Let's take an example for the upside. Assume the same starting point, but then assume after the first month the market is up 10% . You would sell the difference between your assumed value($1007) and the actual value($1100), ie 8.45 shares at $11/share. You now have 91.55 shares. Again, assume the price goes back to $10/share after the second month. You now have $915.5 and have invested only $907 . Again, a return of almost 1% in a flat market. And , this is with perfectly correlated investments, which would eliminate the advantage for normal rebalancing. To the extent markets are not correlated, the returns would improve, as with the usual rebalancing methods.

This will always improve your returns if the market is up less than your money market rate, as well as when the market is up more than the money market, assuming there is significant volatility.
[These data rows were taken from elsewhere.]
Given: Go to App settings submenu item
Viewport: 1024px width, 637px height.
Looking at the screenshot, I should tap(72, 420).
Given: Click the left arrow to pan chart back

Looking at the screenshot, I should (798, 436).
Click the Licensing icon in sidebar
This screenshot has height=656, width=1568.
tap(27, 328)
The only conditions in which your returns will be less than the market are when the market goes up steeply with little volatility. I have been using this method for over ten years and tracking the results. Only 2 of those years have I underperformed the average of the markets I'm in, and on average I've beat the market averages by 1-2% per year.
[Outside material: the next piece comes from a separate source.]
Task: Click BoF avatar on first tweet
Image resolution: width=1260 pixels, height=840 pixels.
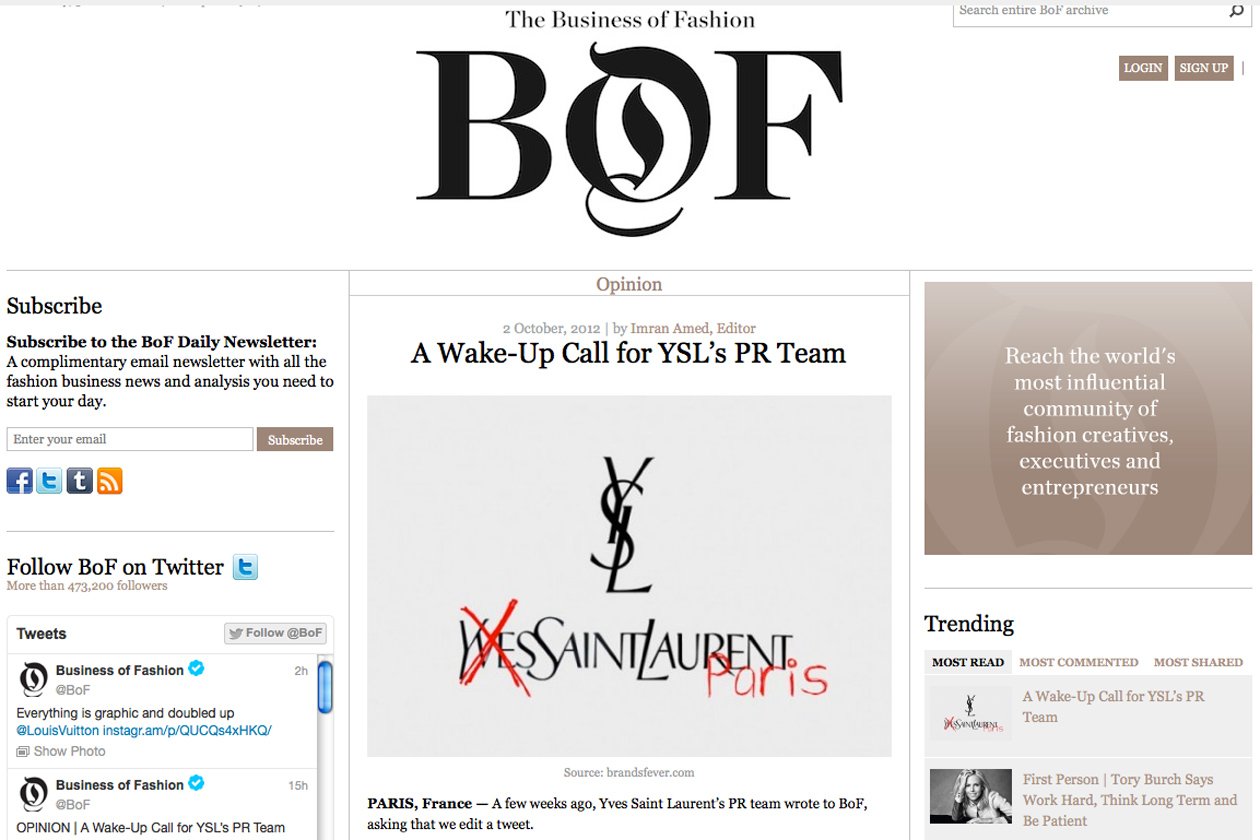Action: (x=33, y=680)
Now about the spreadsheet. My spreadsheet is fairly complex, as I've added features over the years to allow me to track the performance of each fund, the average of all funds and my actual results, both numerically and graphically. All the above seems a little complicated, but with a spreadsheet it is easy. All you need to do is start with your allocations across the top row and write a formula on the row below which multiplies the balance above by (1 + your long term assumed return) for the period. For the example above, that would be 1.007. Now, on the next sheet, enter your actual values each period. On a third sheet, write a formula which calculates the difference between the two. This is the amount you would buy and sell each period. Then, all you have to do each period is enter the actual values of each fund and buy or sell the amounts automatically calculated on the third sheet.

I should mention that I do this in my 401K, so there are no tax implications. And, I use no load index funds, so there are no transaction costs.